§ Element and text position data
++++++
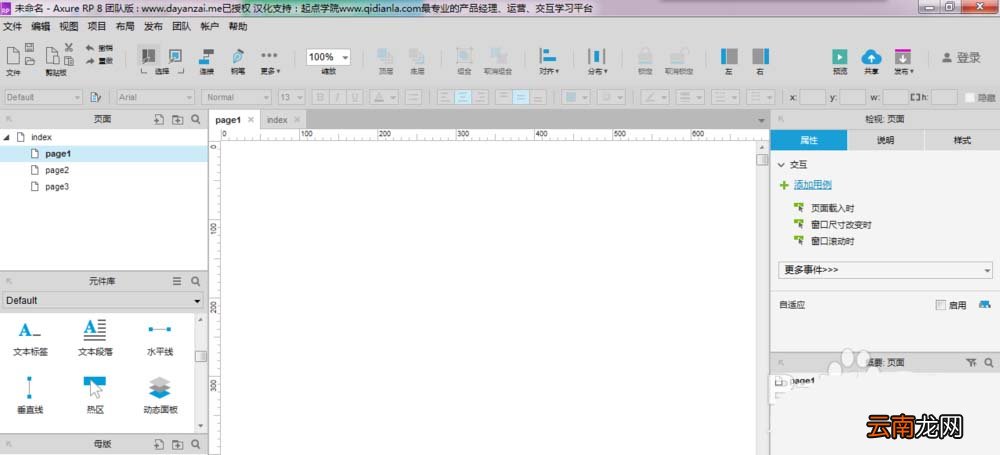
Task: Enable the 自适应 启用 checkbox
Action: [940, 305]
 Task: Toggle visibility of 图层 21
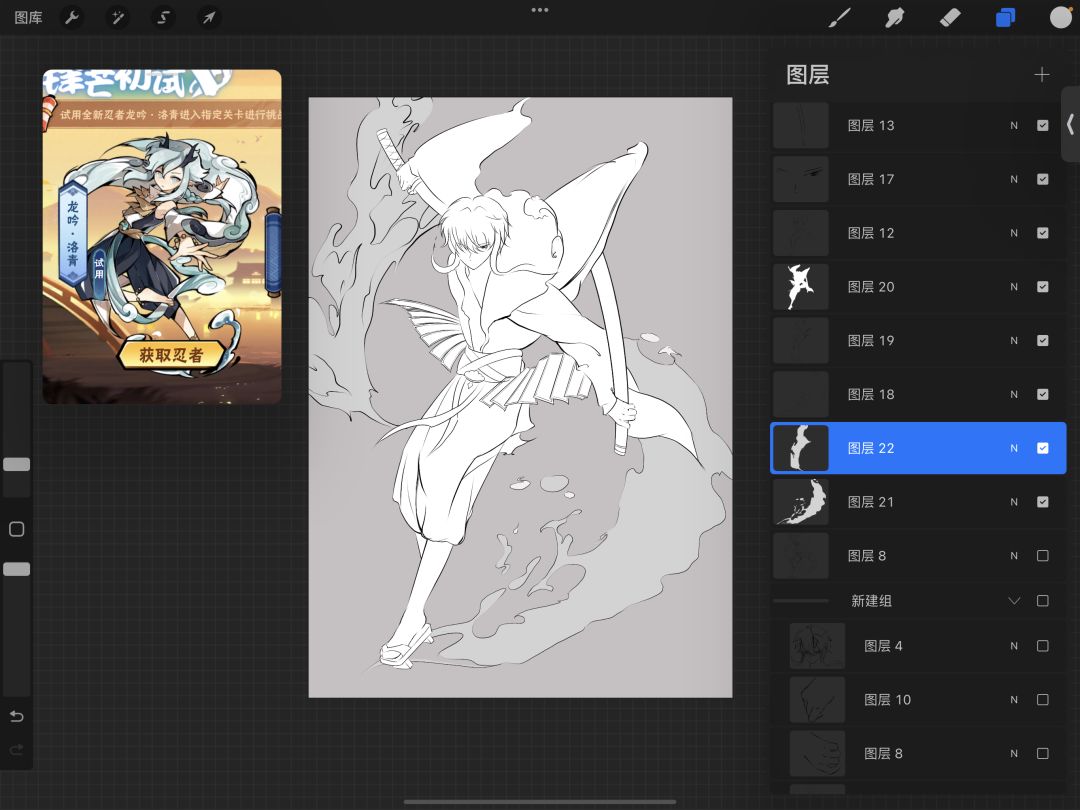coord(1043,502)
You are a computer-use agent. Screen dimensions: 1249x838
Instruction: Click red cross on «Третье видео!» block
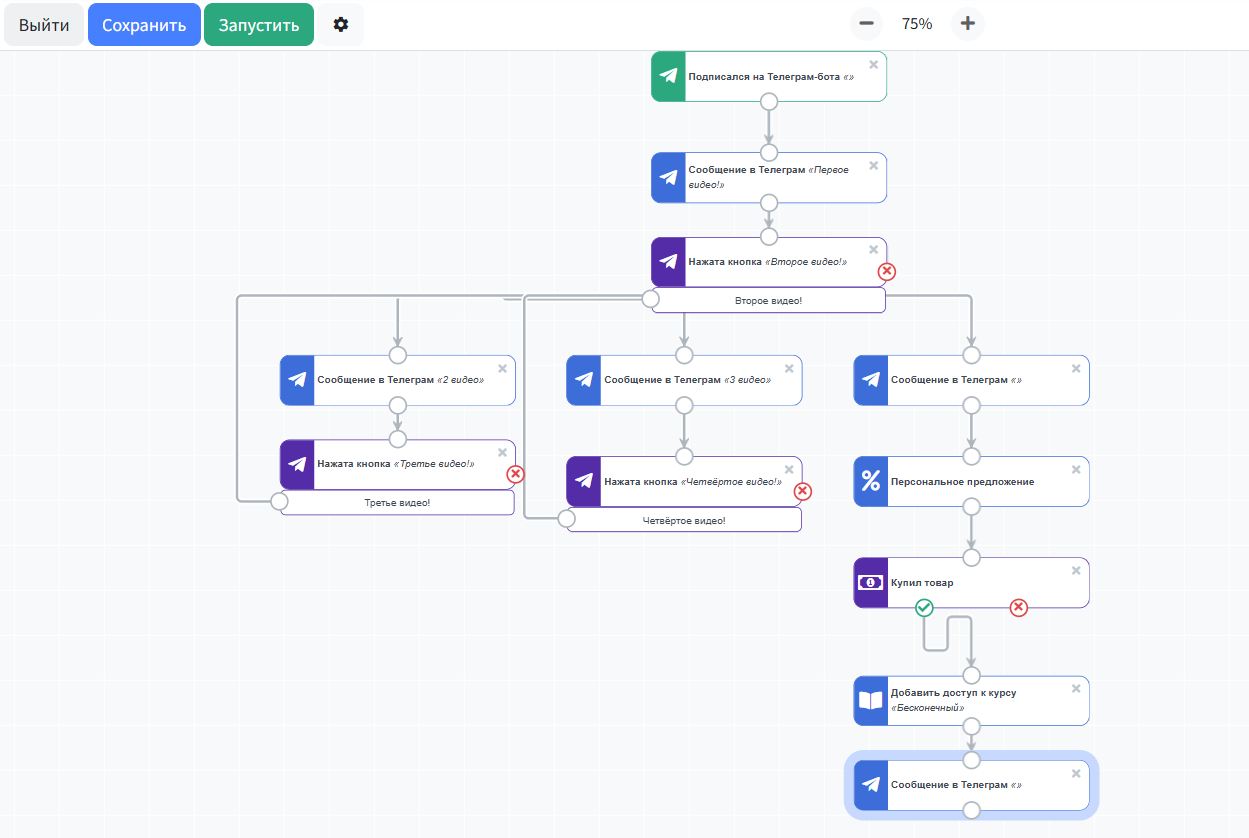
++++++
§ PROMPT
Copy the listing above word for word, leaving out the pictures.

§ OUTPUT FOR THIS EXERCISE
Task: Enable the 自适应 启用 checkbox
Action: [940, 305]
 Task: Toggle visibility of 图层 21
coord(1043,502)
You are a computer-use agent. Screen dimensions: 1249x838
Instruction: Click red cross on «Третье видео!» block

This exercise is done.